TourisMag : Vous miserez alors sur les hôtels sans alcool pour se positionnez sur les marchés arabes ?
Habib Ammar : Cela entre dans le cadre de la diversification du produit et de son adaptation aux besoins des marchés arabes qui ont toujours figuré dans notre viseur. Les touristes arabes cherchent des hôtels où l’on ne consomme pas de l’alcool et sont attirés par le tourisme culturel ou de chasse. La plage ne les intéresse pas.
TourisMag : Qu’en est-il du mariage entre la culture et le tourisme qui tarde à se concrétiser ?
Habib Ammar : L’esprit a changé. Ce mariage commence à fonctionner. En tous cas, il y a aujourd’hui plus de compréhension.
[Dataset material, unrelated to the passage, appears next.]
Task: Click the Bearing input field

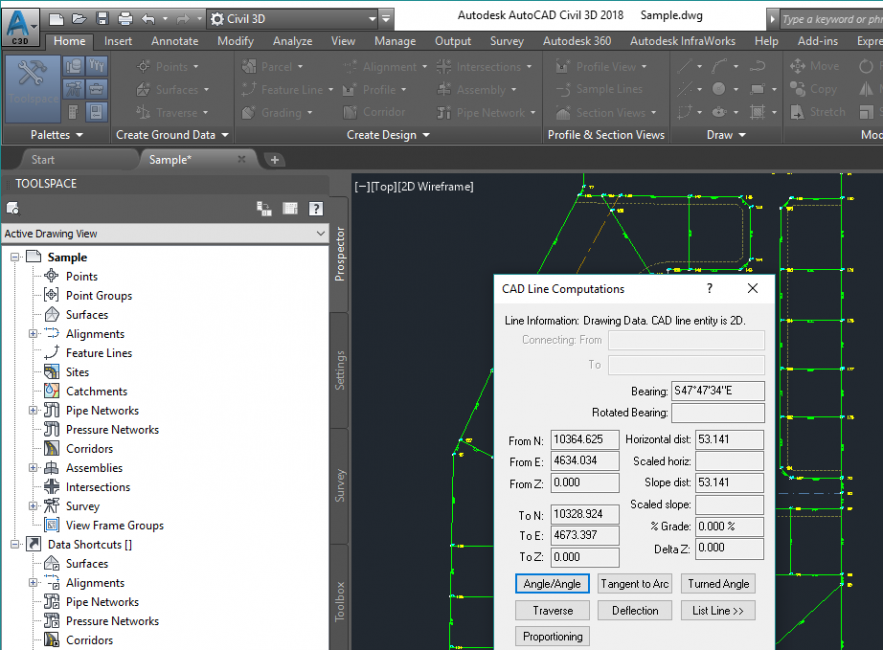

Avant il n'y avait aucune volonté de promouvoir le tourisme à travers la culture.
TourisMag : Que projetez-vous de faire pour lutter contre le bradage des prix qui se poursuit toujours ?
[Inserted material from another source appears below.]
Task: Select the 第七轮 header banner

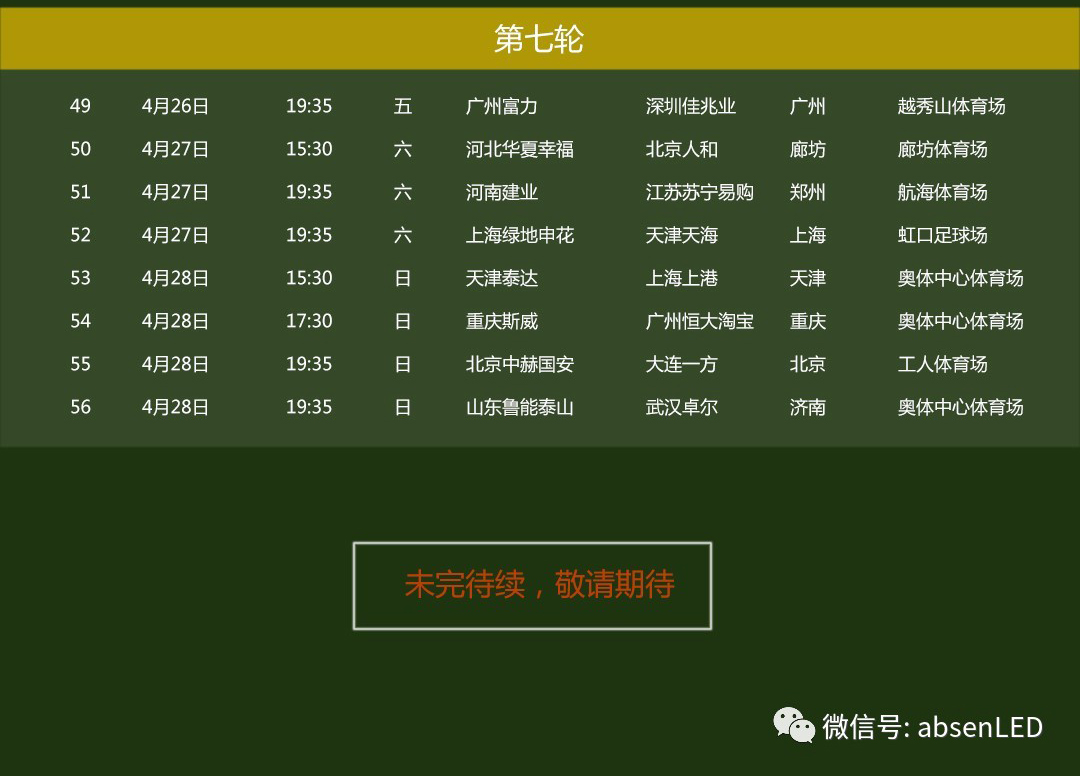Action: pyautogui.click(x=540, y=39)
Habib Ammar : En général, la moyenne des recettes par nuitée à augmenté mais beaucoup d’hôteliers ont bradé les prix contrairement aux recommandations de l’administration qui leur a expressément dit laissez vos hôtels et ne bradez pas. L'Etat qui opté depuis des années pour la libéralisation des prix se trouve dans l'impossibilité d'intervenir dans la fixation des prix qui est du ressort exclusif des professionnels eux-mêmes. Mais l’administration agit indirectement sur les prix à travers des inspections minutieuses sur la qualité des prestations fournies par les unités qui pratiquent des prix anormalement bas.
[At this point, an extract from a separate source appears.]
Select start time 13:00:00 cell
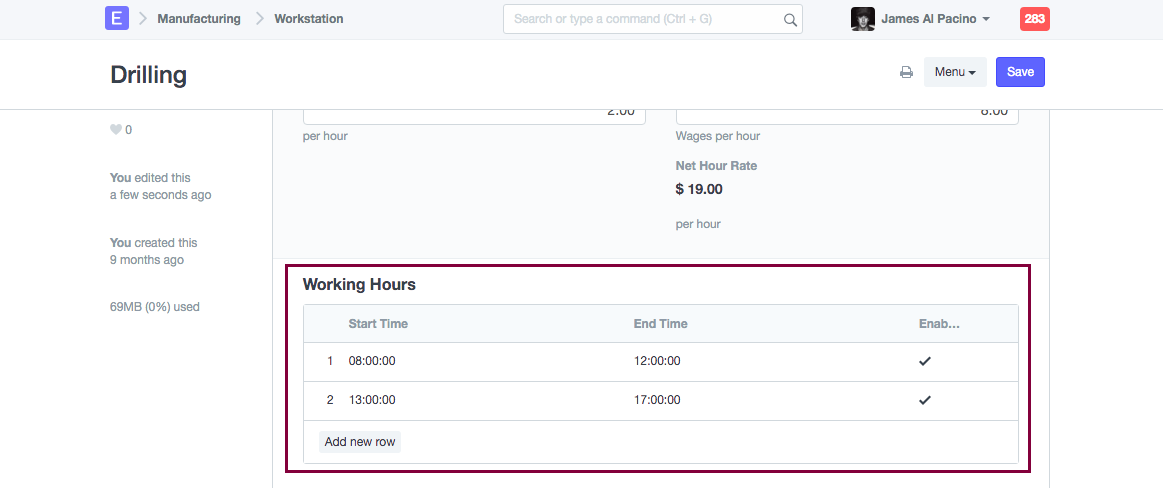1163x488 pixels. pos(372,400)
TourisMag : Comment peut-on relancer la station de Yasmine Hammamet qui n’arrive toujours pas à décoller ?
Habib Ammar : Il est clair que cette station ne marche pas comme il se doit. On peut commencer par changer la vocation des hôtels pour les commuer en appart-hôtels et lancer le tourisme résidentiel, une catégorie très prisée par les touristes maghrébins ou scandinaves. Mais il faut commencer par changer la vocation des terrains.
TourisMag : Pensez-vous qu’il est temps d’ouvrir le ciel tunisien ?
Habib Ammar : Nous sommes favorables à l’open sky même si cela va affecter négativement la compagnie nationale Tunisair. Mais on ne peut pas continuer à protéger 5000 emplois et handicaper un secteur qui fournit 400.000 emplois.